Problem:
Answer these questions from the text about Spider-Man:
(a) Which actor is Sony's third iteration of Peter Parker?
(b) Whose wealth makes Spider-Man's polished look possible when he first properly appears in costume?
(c) In the 2012 reboot, where did the fluid for Peter's web shooters come from?

>> begin Extracted text

There is a very good reason that Peter Parker, a.k.a. The Amazing Spider-Man is the most popular (and profitable) superhero of all time. While his visually unique costume and inherently fun power set help, Peter's lasting appeal comes from his role as a definitive, down-on-his-luck everyman. Despite a higher-than-average intelligence, Peter's struggles speak to the Average Joe. He may fight supervillains for the fate of New York City (and occasionally the world), but just as pressing on his mind are the health of his Aunt May, the abuse of his social status by the school bully, and the question of whether or not his erratic schedule will allow him to swing a steady relationship.
While Spidey has never really had a "lone wolf" attitude, happenstance has often kept him at an arm's length from the legitimization and support of being on the roster of a superhero team. Without wealth or connections, Peter has embodied the American Dream by pulling himself up by his bootstraps and becoming the ultimate Do-It-Yourself superhero.
Spider-Man (whose film rights still belong to Sony) recently made history by crossing paths with the lineup of the Marvel Cinematic Universe in Captain America: Civil War. Tom Holland is Sony's third iteration of Peter Parker (following Tobey Maguire and Andrew Garfield), and the deal with Marvel Studios makes him the first to live in the same world as Iron Man, Captain America, and the Hulk. There are a number of reasons that this is exciting, but at least one aspect has some fans concerned.
From the first time we properly see him in his superhero costume, Spider-Man's polished look is only made possible by the wealthy Tony Stark (a.k.a Iron Man). Coupled with a trailer that depicts Tony as Peter's mentor (and assumed gateway into The Avengers), the MCU's Spider-Man is looking less like the struggling but self-sufficient everyman that people love. This poses a solid question: Does Tony Stark's mentorship dilute Spider-Man’s DIY hero status?
Spidey's Look and Gadgets
Whether or not you think it's a believable accomplishment for a high schooler, the origin of Peter's web shooters as a self-made gadget was always meant to be an example of his scientific know-how and ingenuity. In the 2002 Spider-Man film, Sony swapped this to an organic function of his powers. In the 2012 reboot, The Amazing Spider-Man, Peter finally got to build his own shooters, but the fluid came from real spider webs, harvested by Oscorp. The new iteration from Civil War starts arguably the closest to the comics, as Peter's web shooters and superhero costume are entirely self-made (and, consequently, they're not all that polished).
There are two solid reasons for Marvel to take this approach: 1) It's more realistic that a high schooler from Queens wouldn't have the skill or budget to design a movie quality superhero costume, and 2) Tony Stark's resources made it more believable that he could have tracked down Peter for an entrance to the Civil War story. It's uncertain whether Peter fought any real villains during his short career before meeting Tony, but he's certainly not as well known among the populace as The Avengers. In a very real way, Tony is responsible for making Spider-Man's image worthy of the limelight he injects him into.

>> end Extracted text
>> begin Stored data

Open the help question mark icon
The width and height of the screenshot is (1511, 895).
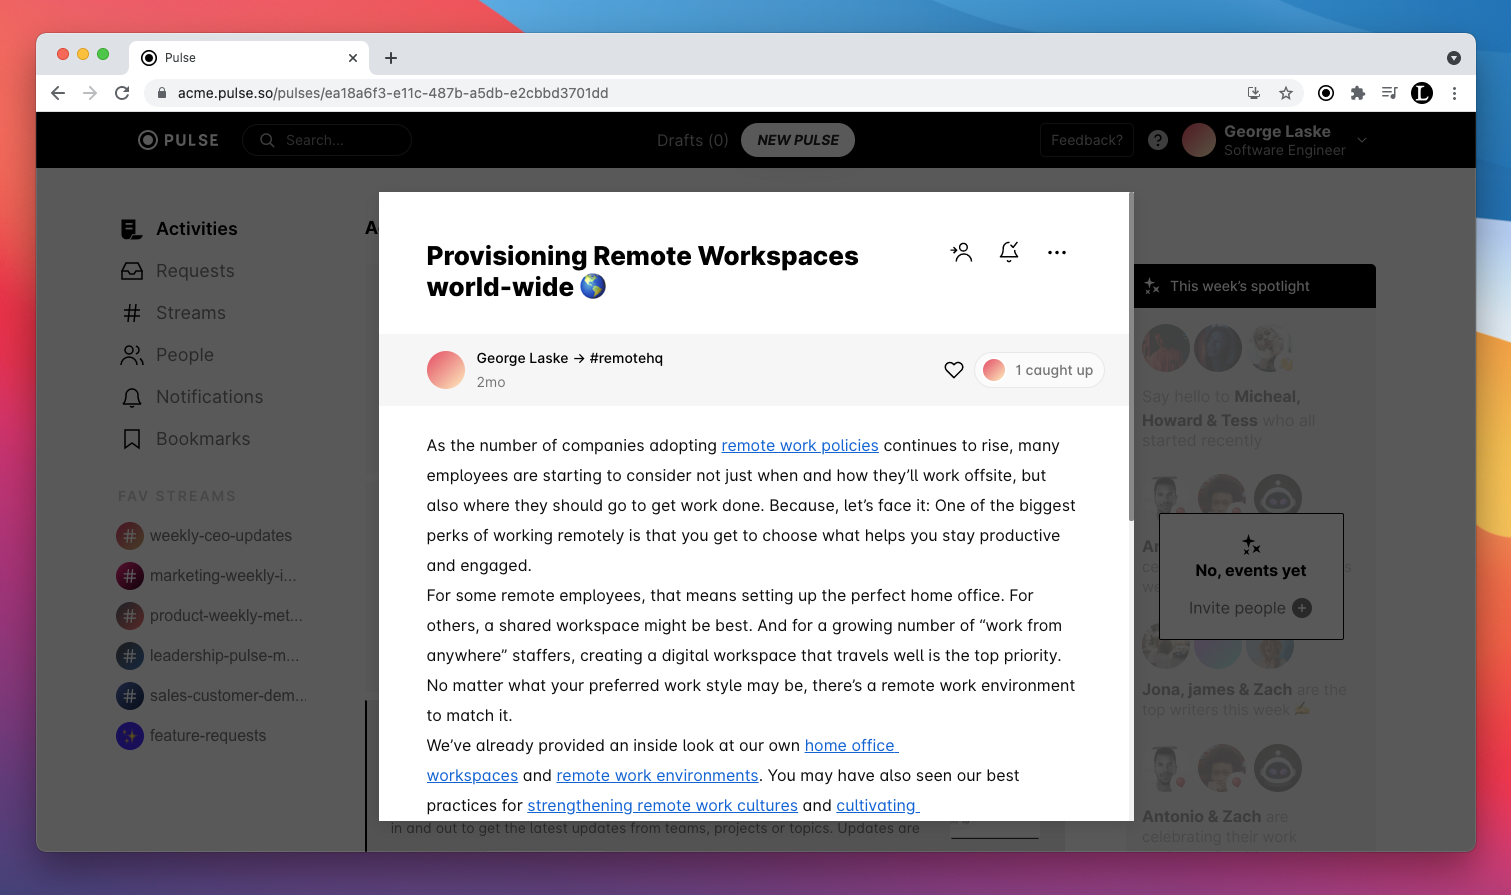[1158, 140]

>> end Stored data

The reply:
(a) Tom Holland
(b) Tony Stark's (Iron Man)
(c) Real spider webs harvested by Oscorp